One of the greatest joys I derive from reading has to do with something which the writer Charles Baxter, in an essay titled “On Defamiliarization,” calls the “pleasure [of recognizing] something without knowing what you’re recognizing.”

(My favourite books are the ones in which I feel this sense of unknown recognition more often, the ones in which I find myself smiling unconsciously and weaving my way through the story as though it were a well-trodden path from my own life.)

It was late at night when I first stumbled upon Baxter’s wonderfully familiar concept of recognition-without-knowing, and although I didn’t know what it was that so resonated with me about it, I did know that it was important.

I stopped to linger for a few minutes, half-closing the book and setting it down in my lap, until I realized that, no, this wasn’t something which could so neatly be unpacked in so short a span of time.
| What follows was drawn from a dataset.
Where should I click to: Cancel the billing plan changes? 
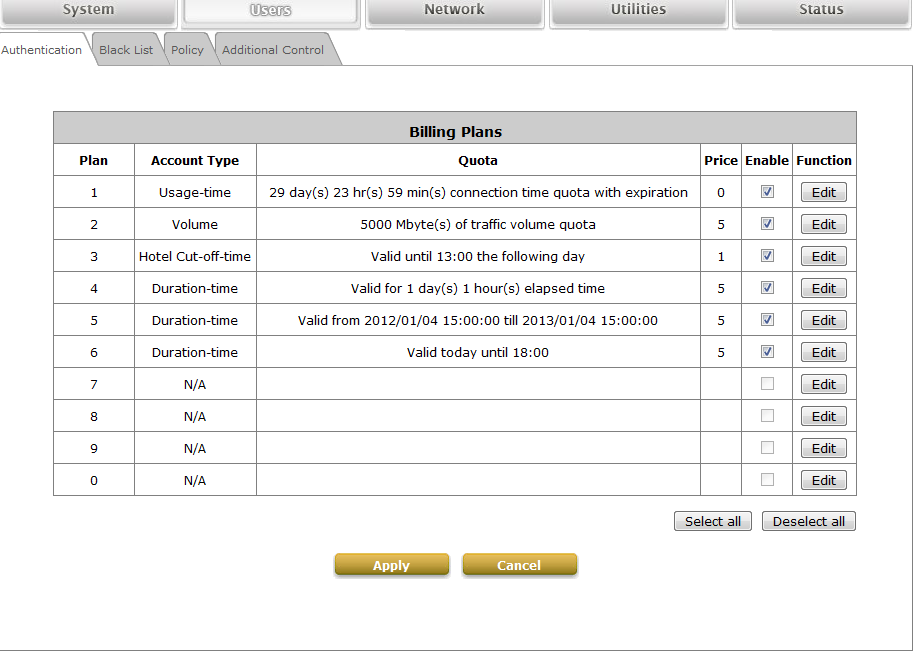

The general concept was familiar to me, yes — deeply familiar, even — but its familiarity did little to aid in my understanding of its great depth.
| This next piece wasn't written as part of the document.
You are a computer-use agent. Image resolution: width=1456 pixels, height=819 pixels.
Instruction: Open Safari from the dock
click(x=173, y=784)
I dog-eared the page, put the book back on the shelf, and continued to think about it for the next few days.

. . .

Soon after, and somewhat serendipitously, I came across a similarly striking idea in Stephen King’s On Writing, wherein he discusses something closely aligned with Baxter’s insight on unknown recognition. King, however, is more explicit in his explanation: according to him, reading involves a kind of telepathic transmission between the writer and the reader.
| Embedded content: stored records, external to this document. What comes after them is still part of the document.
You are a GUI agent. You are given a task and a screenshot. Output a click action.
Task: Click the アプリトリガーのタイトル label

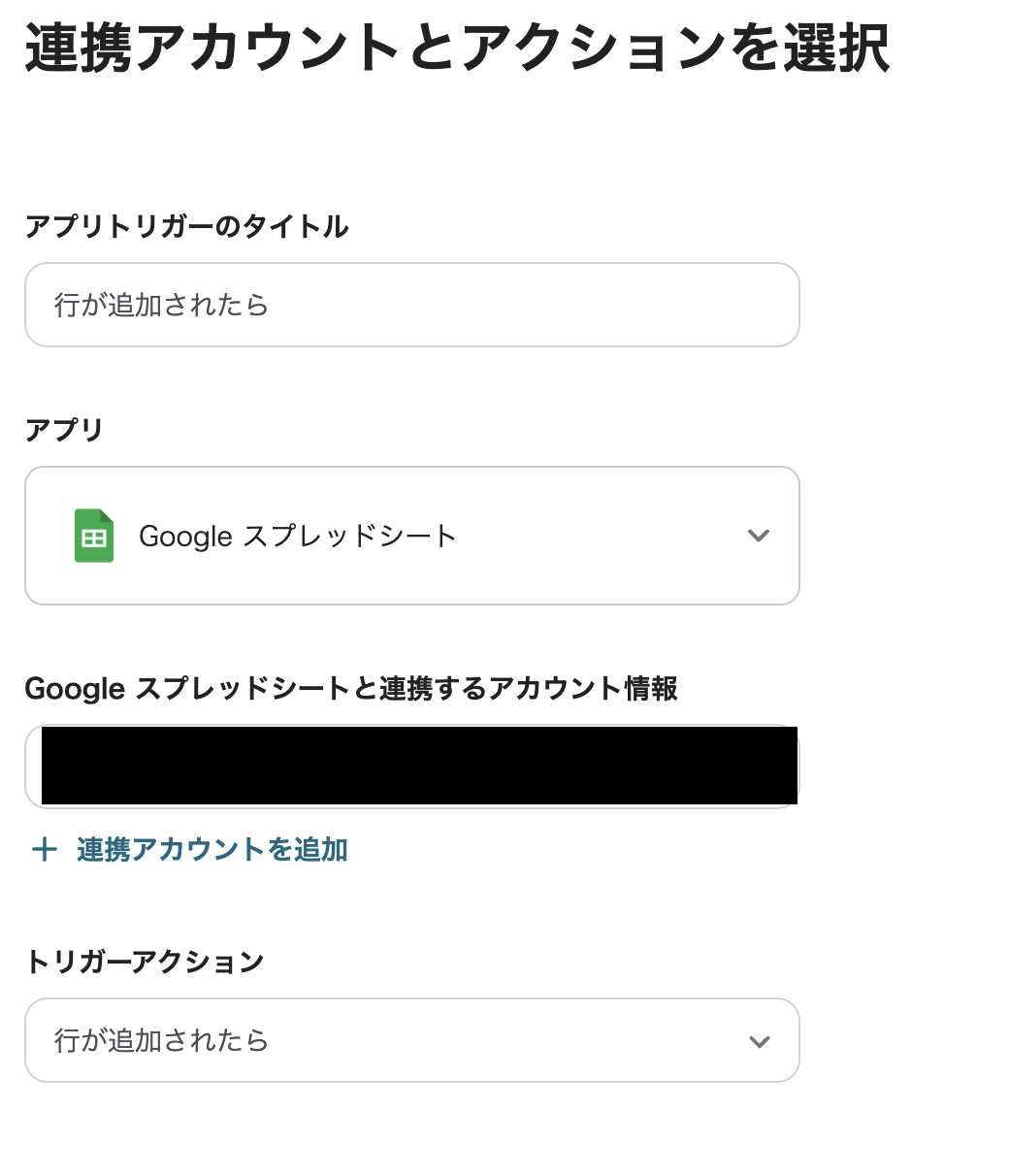point(186,227)
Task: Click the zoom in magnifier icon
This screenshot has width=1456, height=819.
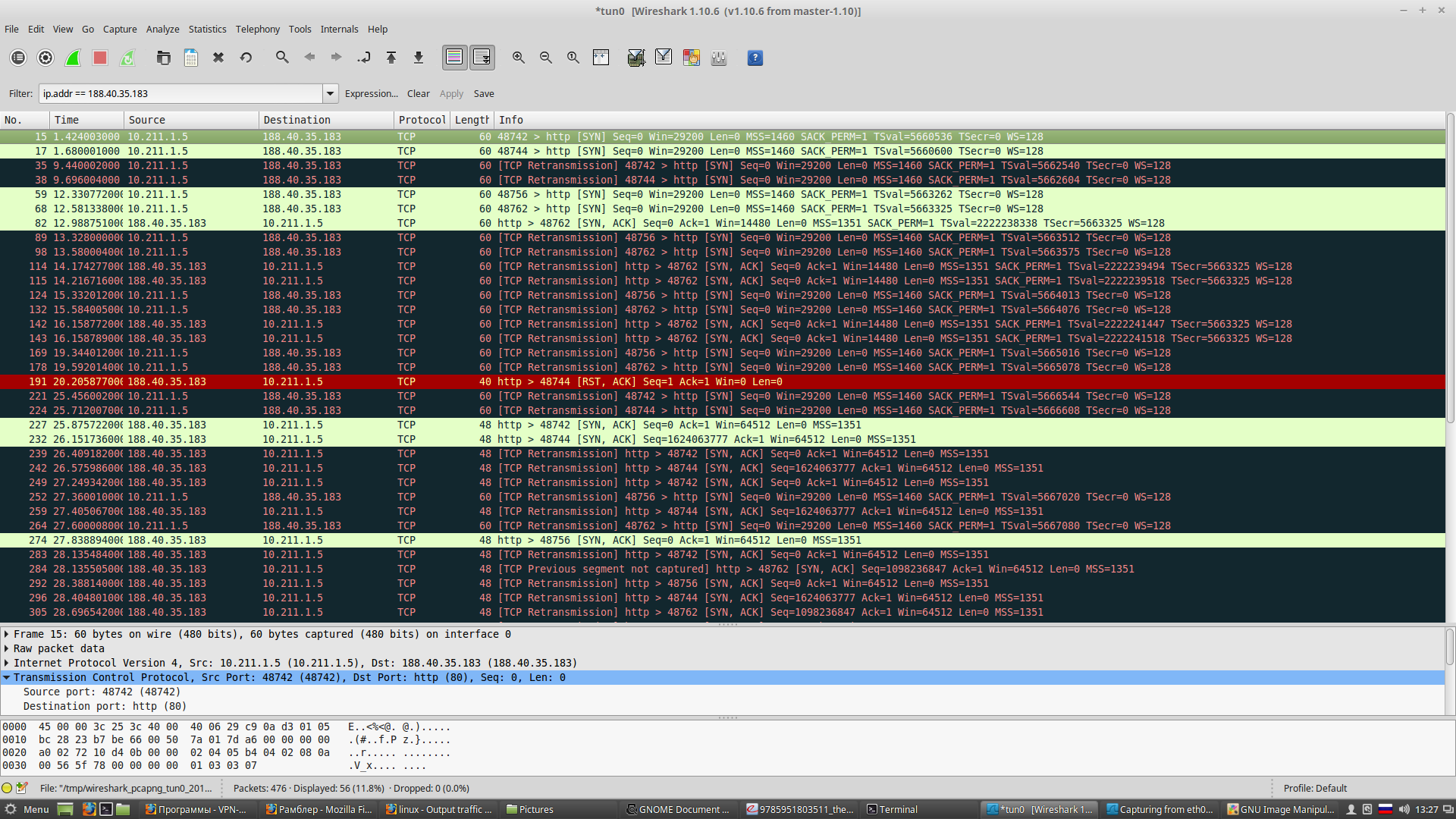Action: [519, 58]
“Writing is telepathy, of course,” he writes. “All the arts depend upon telepathy to some degree…”

He goes on to explain just what exactly he means by ‘telepathy,’ situating himself in relation to the future readers of his book by describing how he, writing at his desk, is “in the place where [he does his] best transmitting,” just as readers, presumably, will later be reading his book in the place where they do their best “receiving:”

“Here we go — actual telepathy in action. You’ll notice I have nothing up my sleeves and that my lips never move. Neither, most likely, do yours.

Look — here’s a table covered with a red cloth. On it is a cage the size of a small fish aquarium. In the cage is a white rabbit with a pink nose and pink-rimmed eyes. In its front paws is a carrot-stub upon which it is contentedly munching. …

Do we see the same thing? We’d have to get together and compare notes to make absolutely sure, but I think we do. … We’re not even in the same year together, yet alone the same room … except we are together. … We’re having a meeting of the minds. … We’ve engaged in an act of telepathy.”

. . .

For me, these two individually powerful insights work beautifully together, each helping to better explain and amplify the other. We know that, when we experience them, these feelings (i.e., what King calls telepathy and what Baxter calls unknown recognition) affect us in a profound, soul-stirring way. But why is that?

It’s not something I have the answer to, and perhaps it’s something which we can never have the answer to, but I do think that these two closely linked insights have something to do with connection.

The feelings which they describe enable us to commune with our most intimate selves — but, significantly, they enable us to do so in such a way that invites connection rather than isolation. They enable us to reach down into the very depths of whatever it is that makes us who we are, yet, at the same time, they also supply us with the knowledge that we are not alone, that, in fact, we are far more connected to others than we may have previously realized.